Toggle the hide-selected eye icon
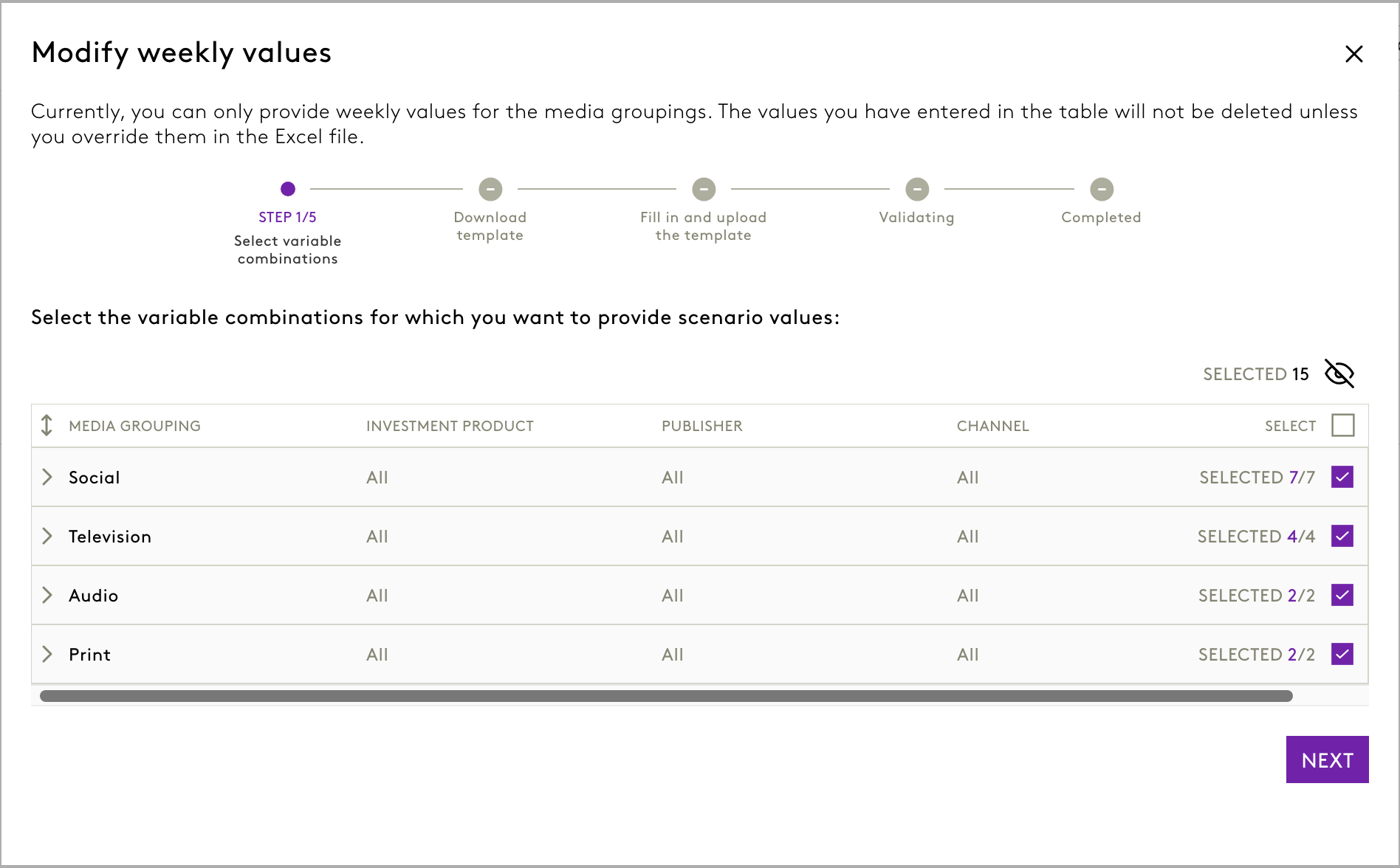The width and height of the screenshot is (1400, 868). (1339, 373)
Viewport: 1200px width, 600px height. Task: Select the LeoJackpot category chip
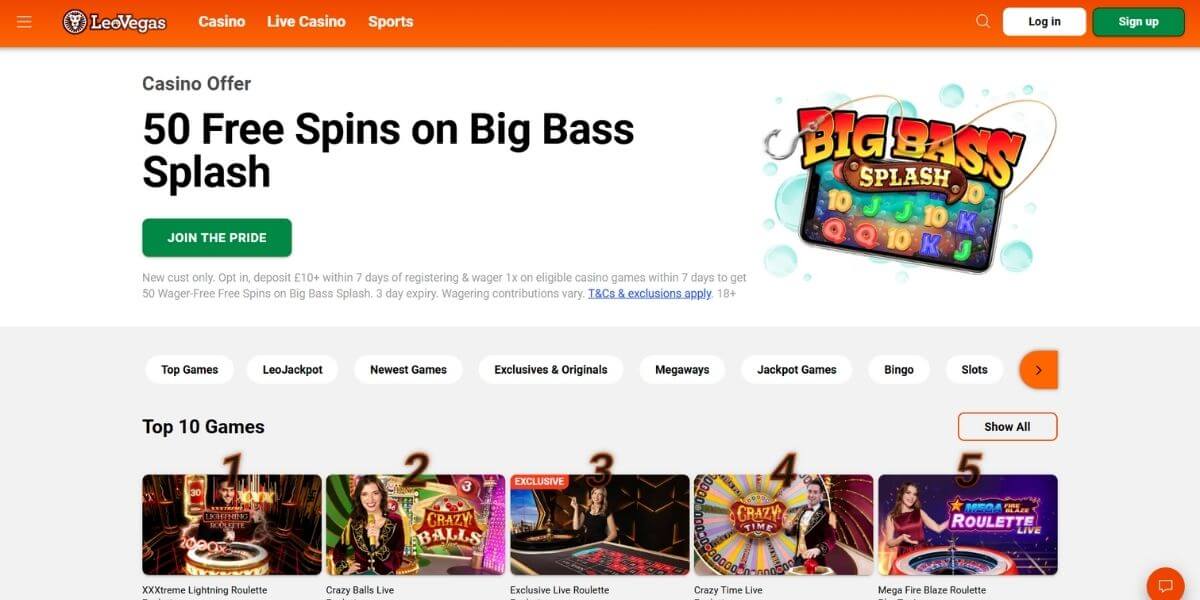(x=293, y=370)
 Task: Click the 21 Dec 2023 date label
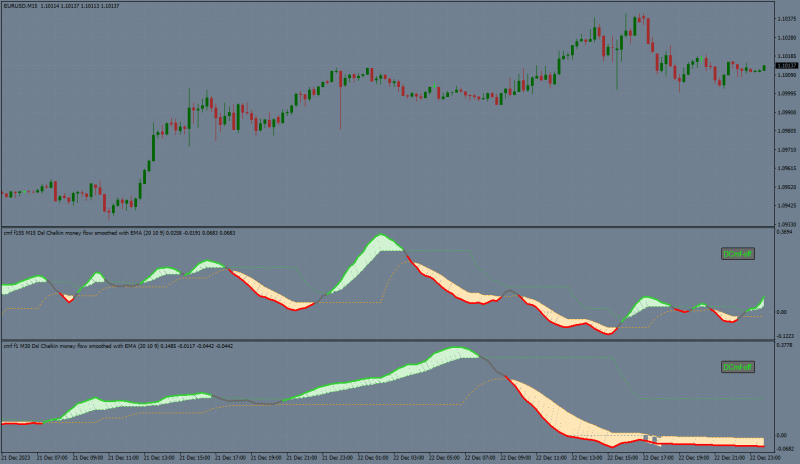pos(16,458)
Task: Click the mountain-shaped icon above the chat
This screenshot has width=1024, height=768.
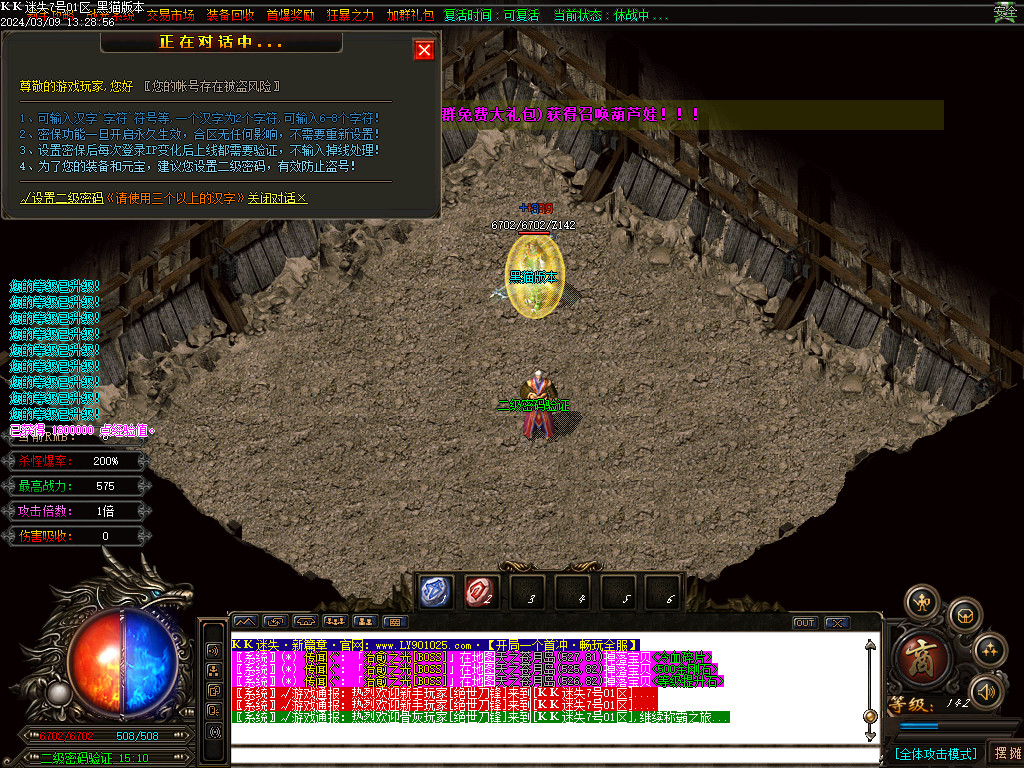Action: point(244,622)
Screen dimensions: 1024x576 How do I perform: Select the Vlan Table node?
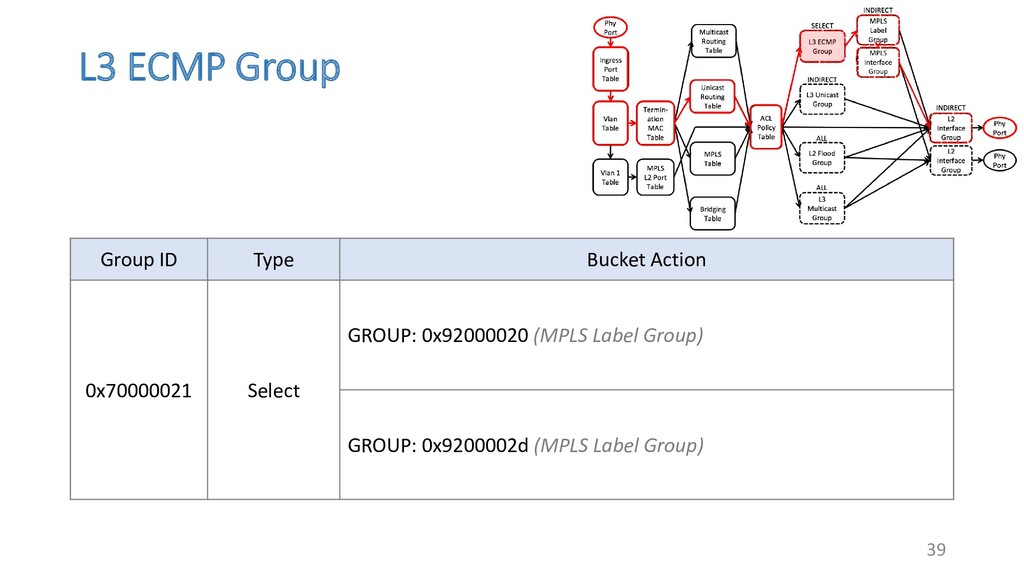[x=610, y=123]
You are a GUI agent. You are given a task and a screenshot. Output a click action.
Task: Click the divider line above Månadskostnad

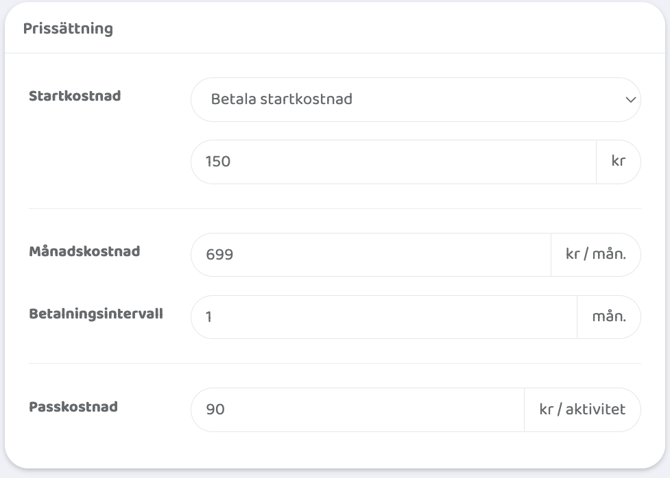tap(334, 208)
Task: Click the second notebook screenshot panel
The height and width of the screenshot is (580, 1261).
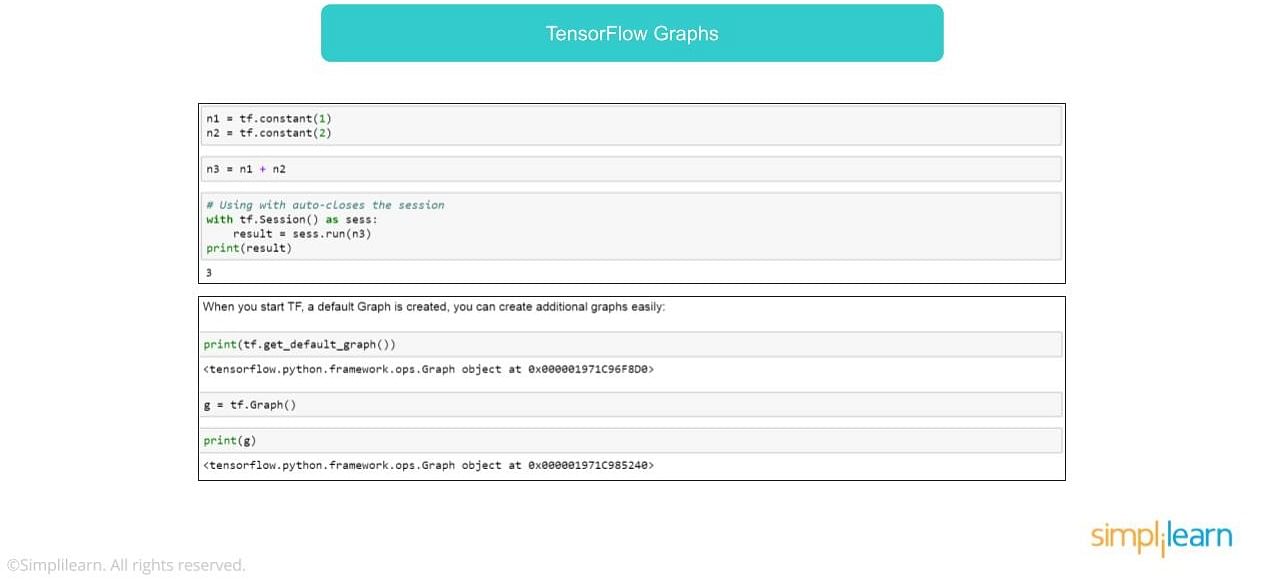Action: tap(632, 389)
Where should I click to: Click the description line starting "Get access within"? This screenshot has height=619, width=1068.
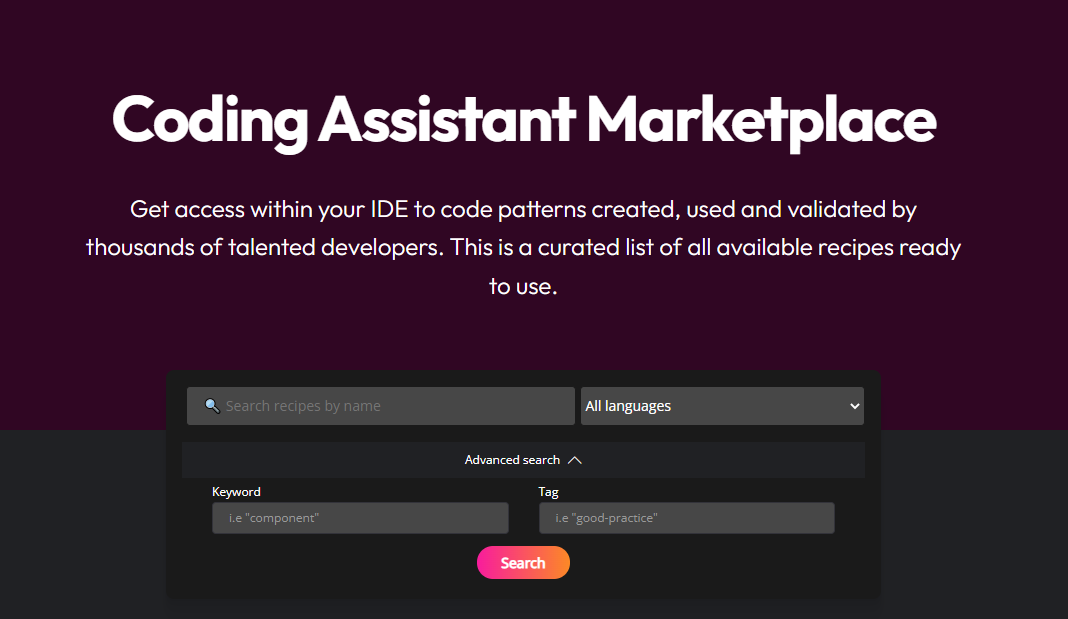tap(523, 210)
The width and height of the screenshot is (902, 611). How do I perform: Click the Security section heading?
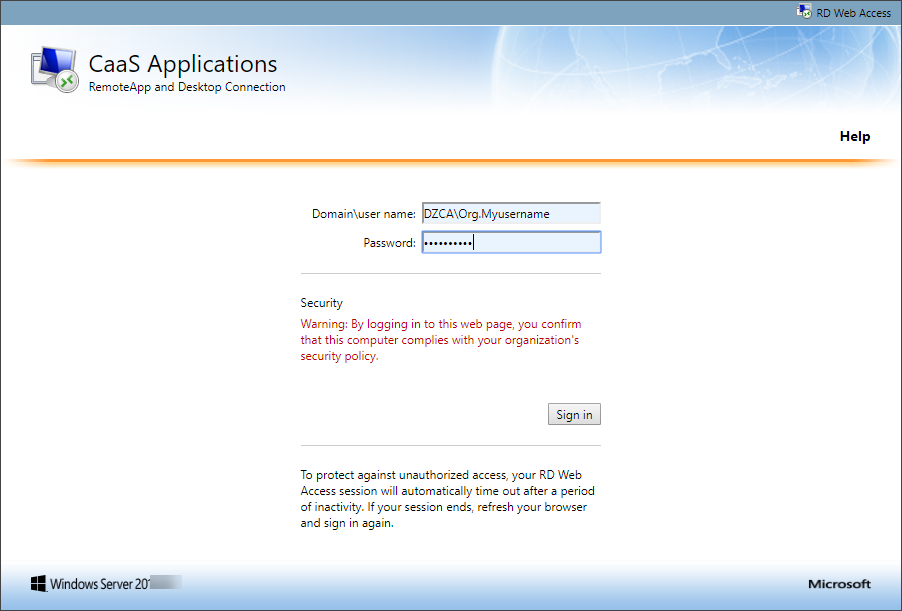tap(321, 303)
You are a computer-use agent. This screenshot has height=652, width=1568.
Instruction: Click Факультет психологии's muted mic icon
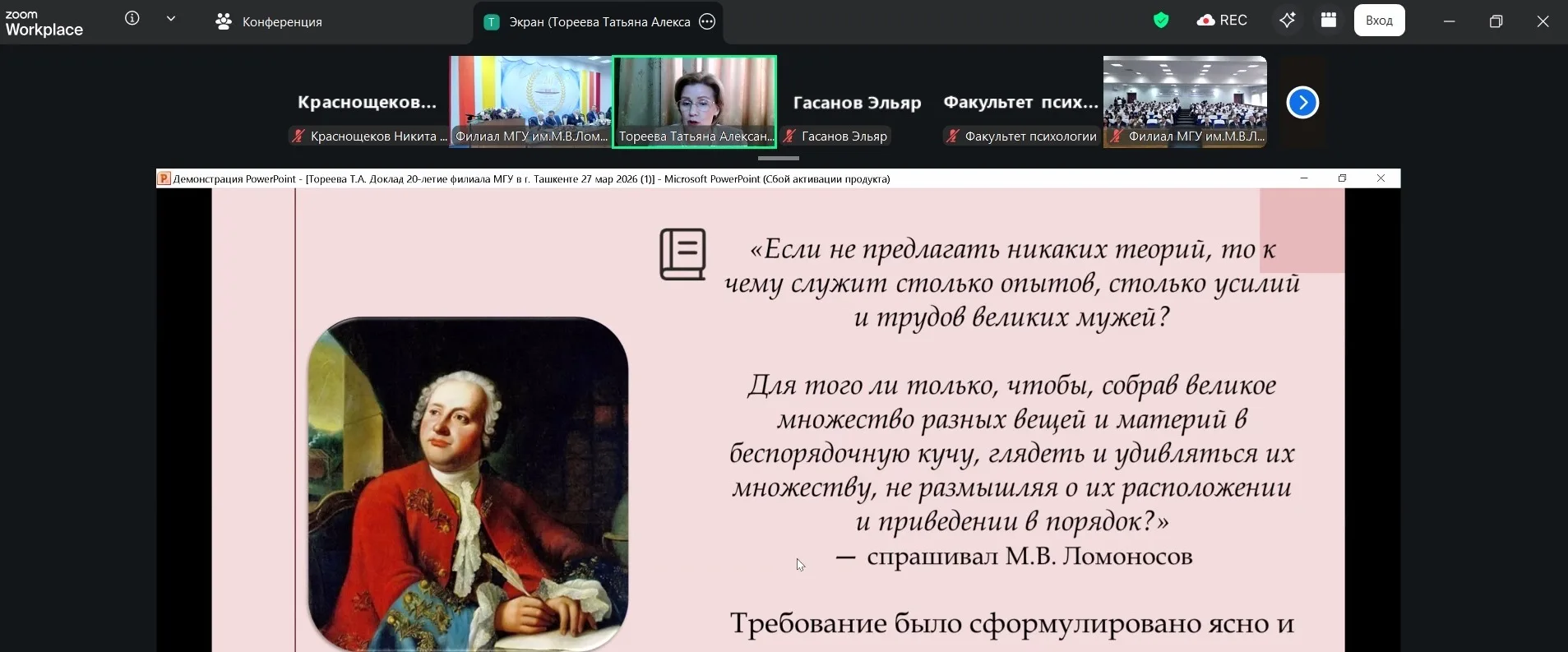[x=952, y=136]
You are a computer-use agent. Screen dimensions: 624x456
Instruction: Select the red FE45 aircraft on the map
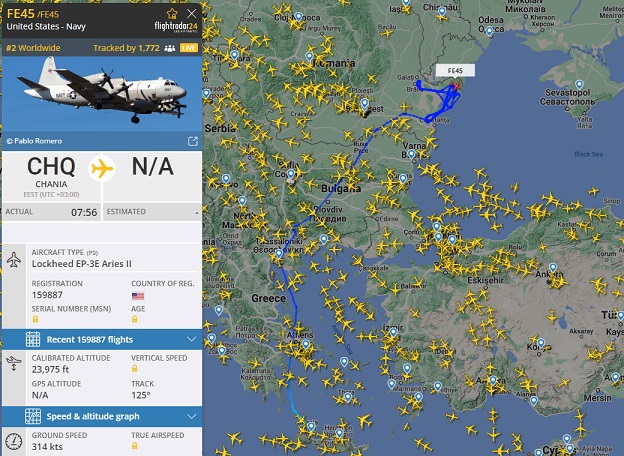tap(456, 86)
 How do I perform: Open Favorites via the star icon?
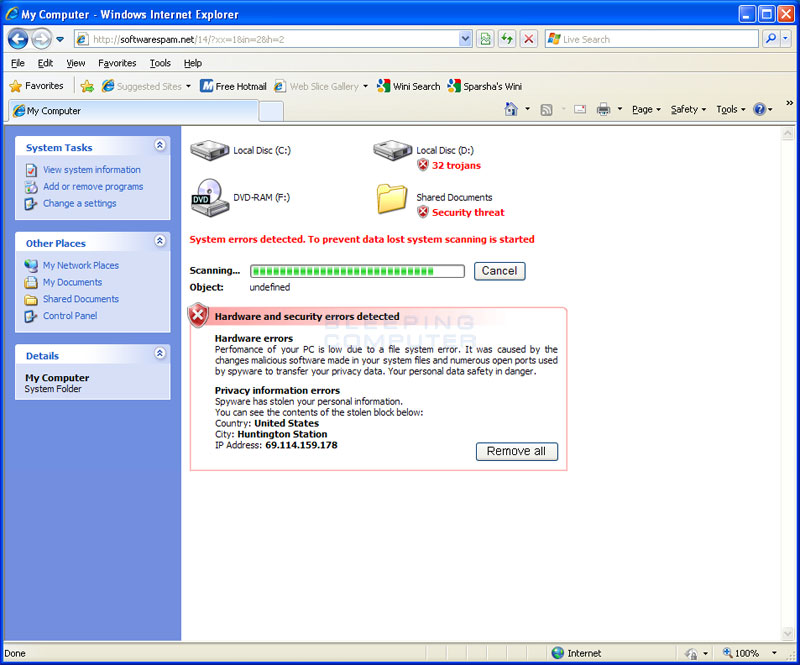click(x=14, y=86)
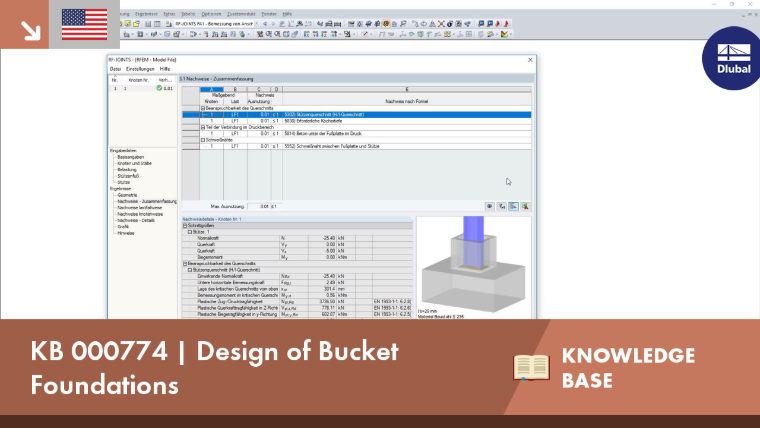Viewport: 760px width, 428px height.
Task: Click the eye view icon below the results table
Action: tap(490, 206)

□ □ □

* WHAT IS BEING ASKED
The records above are to be repeated exactly, apart from their pictures.

* THE COMPLETED TASK
Toggle the hide-selected eye icon
The width and height of the screenshot is (1400, 868). (1339, 373)
Viewport: 1200px width, 600px height. Task: Select the LeoJackpot category chip
(x=293, y=370)
 Task: Click the 21 Dec 2023 date label
pos(16,458)
Task: Click the mountain-shaped icon above the chat
This screenshot has width=1024, height=768.
Action: point(244,622)
Screen dimensions: 1024x576 How do I perform: Select the Vlan Table node?
[x=610, y=123]
You are a GUI agent. You are given a task and a screenshot. Output a click action.
Task: Click the divider line above Månadskostnad

tap(334, 208)
Task: Click the second notebook screenshot panel
The height and width of the screenshot is (580, 1261).
Action: tap(632, 389)
Where should I click to: Click the description line starting "Get access within"? This screenshot has height=619, width=1068.
tap(523, 210)
The width and height of the screenshot is (902, 611). How do I perform: Click the Security section heading?
tap(321, 303)
You are a computer-use agent. This screenshot has height=652, width=1568.
Instruction: Click Факультет психологии's muted mic icon
[x=952, y=136]
You are a computer-use agent. Screen dimensions: 624x456
Instruction: Select the red FE45 aircraft on the map
tap(456, 86)
 How do I perform: Open Favorites via the star icon?
click(x=14, y=86)
Viewport: 760px width, 428px height.
Task: Click the eye view icon below the results table
Action: tap(490, 206)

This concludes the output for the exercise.